# TASK ITEM
Would you copy out the following entries exactly, without any of the pictures?

__________

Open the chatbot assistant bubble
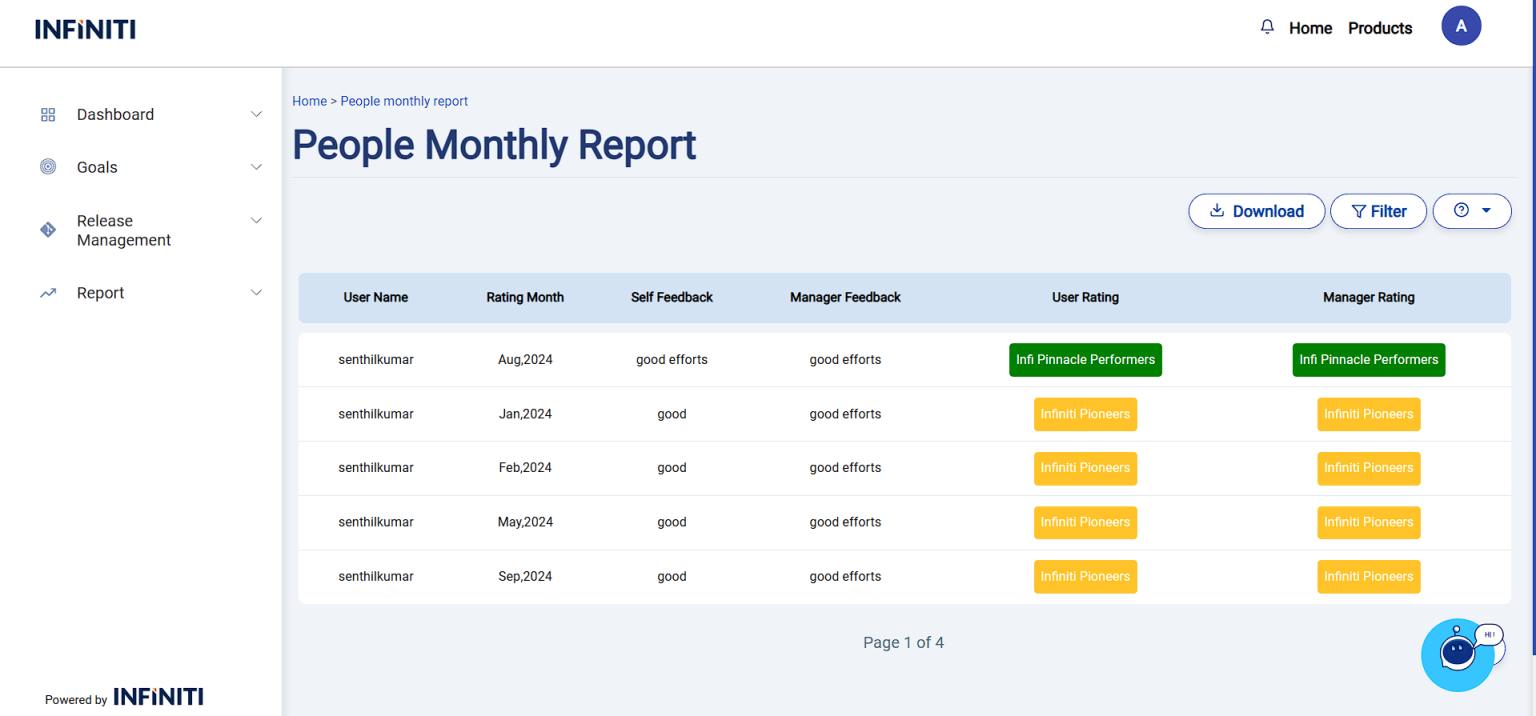The width and height of the screenshot is (1536, 716). (1458, 654)
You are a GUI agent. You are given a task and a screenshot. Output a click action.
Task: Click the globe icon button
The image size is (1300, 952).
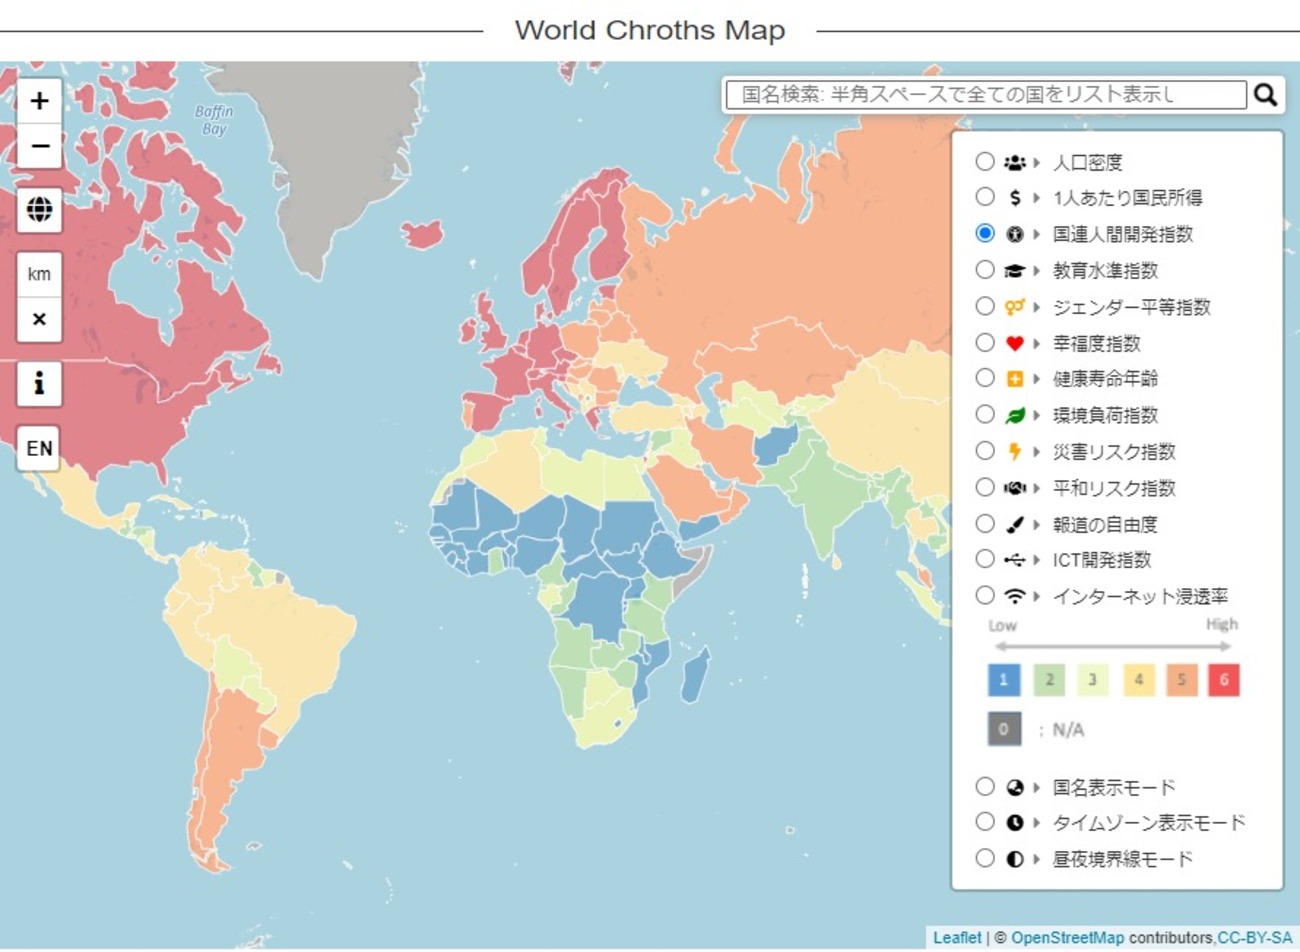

__________

# EXERCISE RESPONSE
Open the chatbot assistant bubble
The width and height of the screenshot is (1536, 716). (1458, 654)
You are a GUI agent. You are given a task and a screenshot. Output a click action.
Task: Click the globe icon button
The image size is (1300, 952).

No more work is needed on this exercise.